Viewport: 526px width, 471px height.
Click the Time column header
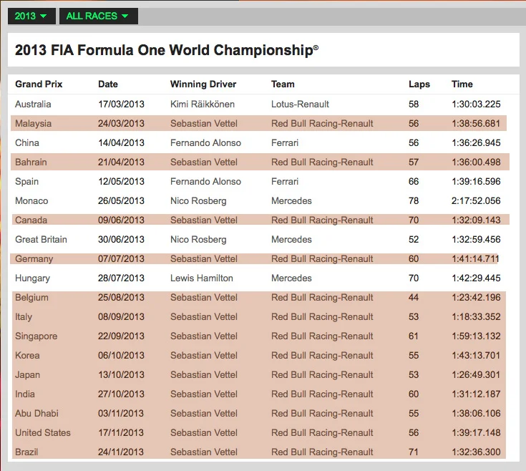click(x=462, y=84)
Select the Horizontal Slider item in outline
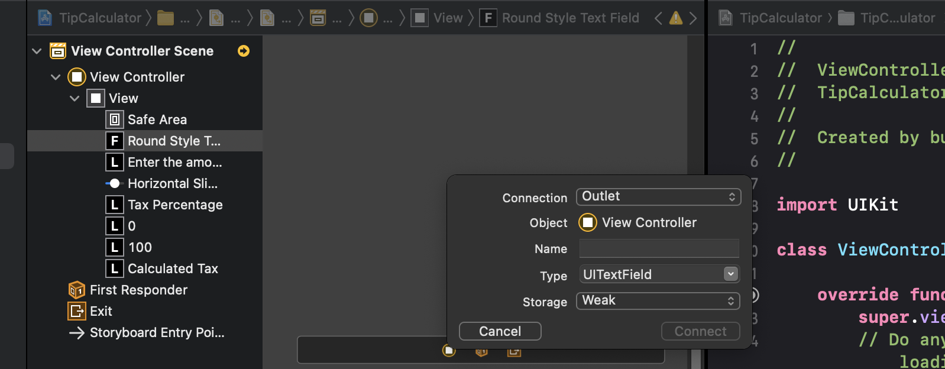This screenshot has width=945, height=369. click(172, 184)
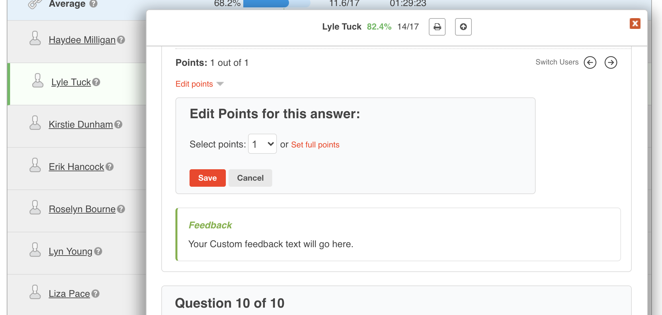Open Kirstie Dunham's results

point(81,125)
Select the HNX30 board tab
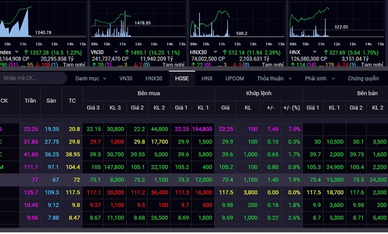 [x=154, y=78]
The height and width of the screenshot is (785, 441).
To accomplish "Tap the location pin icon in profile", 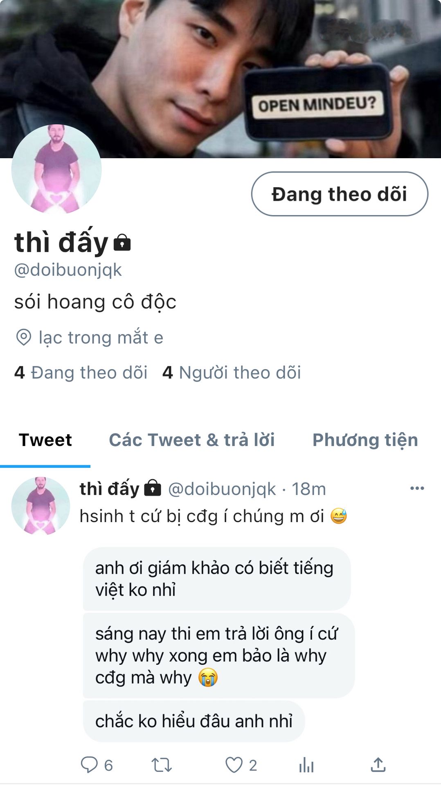I will tap(23, 337).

**Problem to work on**
With the pictures omitted, copy exactly the lines of the listing above starting at the line containing "Click the Time column header" and ending at the line containing "The height and", both included.

**Answer section**
Click the Time column header
click(x=462, y=84)
Select the Horizontal Slider item in outline
This screenshot has width=945, height=369. click(172, 184)
Open Kirstie Dunham's results

point(81,125)
Select the HNX30 board tab
 [x=154, y=78]
The height and width of the screenshot is (785, 441).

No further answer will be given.